As symptoms spread, cognitive distortions, delusions, and other manifestations take on an emotional power that are difficult to match with normal responses.  Induced delusions function like primary delusions, wherein resistance is too great for evidence or truth to gain traction.  Those who try to maintain their grounding in reality experience stress, anxiety, ostracism and exhaustion and may eventually submit.  When it originates in disease, it is different from culture but is more aptly called a "cultural disorder."

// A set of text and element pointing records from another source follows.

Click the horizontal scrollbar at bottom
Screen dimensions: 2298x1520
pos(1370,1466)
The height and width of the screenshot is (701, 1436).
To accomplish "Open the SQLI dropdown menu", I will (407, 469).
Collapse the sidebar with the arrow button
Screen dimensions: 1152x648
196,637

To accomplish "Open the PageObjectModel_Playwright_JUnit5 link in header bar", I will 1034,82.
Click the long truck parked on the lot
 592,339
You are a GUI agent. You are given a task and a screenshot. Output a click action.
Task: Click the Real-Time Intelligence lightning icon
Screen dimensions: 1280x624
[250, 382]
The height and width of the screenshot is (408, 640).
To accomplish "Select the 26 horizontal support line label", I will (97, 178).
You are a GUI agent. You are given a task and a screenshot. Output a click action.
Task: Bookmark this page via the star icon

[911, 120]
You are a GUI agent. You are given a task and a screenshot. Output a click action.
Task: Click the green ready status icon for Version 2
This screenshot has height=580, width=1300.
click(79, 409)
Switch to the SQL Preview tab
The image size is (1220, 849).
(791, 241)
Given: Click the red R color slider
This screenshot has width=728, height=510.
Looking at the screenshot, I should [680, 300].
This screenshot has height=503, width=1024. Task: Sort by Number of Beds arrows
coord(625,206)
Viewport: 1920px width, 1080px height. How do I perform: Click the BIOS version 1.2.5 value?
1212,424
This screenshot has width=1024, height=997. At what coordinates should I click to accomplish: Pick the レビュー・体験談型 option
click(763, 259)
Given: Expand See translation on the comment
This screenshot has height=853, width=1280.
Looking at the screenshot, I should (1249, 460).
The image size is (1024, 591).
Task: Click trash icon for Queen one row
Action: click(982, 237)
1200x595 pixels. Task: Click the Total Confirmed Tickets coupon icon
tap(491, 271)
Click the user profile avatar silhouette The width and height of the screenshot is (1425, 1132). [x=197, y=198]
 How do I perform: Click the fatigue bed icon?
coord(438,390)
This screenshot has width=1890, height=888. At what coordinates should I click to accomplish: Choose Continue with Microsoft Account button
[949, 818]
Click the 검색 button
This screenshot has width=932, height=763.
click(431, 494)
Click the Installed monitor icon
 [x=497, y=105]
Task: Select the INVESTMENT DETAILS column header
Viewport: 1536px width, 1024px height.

3. An environment that fosters contagion

Conditions of isolation, either physically or through filtered information, especially when they "immunize" against alternative viewpoints through phrases such as "fake news" or "the enemy of the people," combined with constant, high levels of exposure to the symptomatic primary individual, is the formula for shared delusions.  The environment, therefore, is very important.

Many have remarked on the cult-like quality of the leader-follower arrangement we see with the president and his supporters.  The dynamic alarmed my colleagues in the mental health profession enough to write entire volumes.  Existing arrangements of "viral" social media, profit-driven news programs that rely on ratings, and rallies that reinforce herd mentality and conformity, all contribute to the spread of symptoms.

How is the recognition of shared psychosis, or folie à groupe, helpful?  We know from the scientific literature that, when contact with the inducing individual is removed, the shared symptoms usually subside just as dramatically as they have appeared.  If removal is not possible, we know that reducing exposure can be helpful.  We can prevent epidemics from occurring in the first place by screening for mental impairment before individuals take positions of influence.  Further, we can take steps to protect ourselves in the future by promoting public mental health and education about mental disease, as well as reducing environmental "toxins" that include propagandabrainwashing, and filtered information.  Knowing that mental compromise can contribute to physical demise, and recognizing the distinct, characteristic patterns of disease, we can better avoid mistaking it for a normal choice or just another ideology that excites people.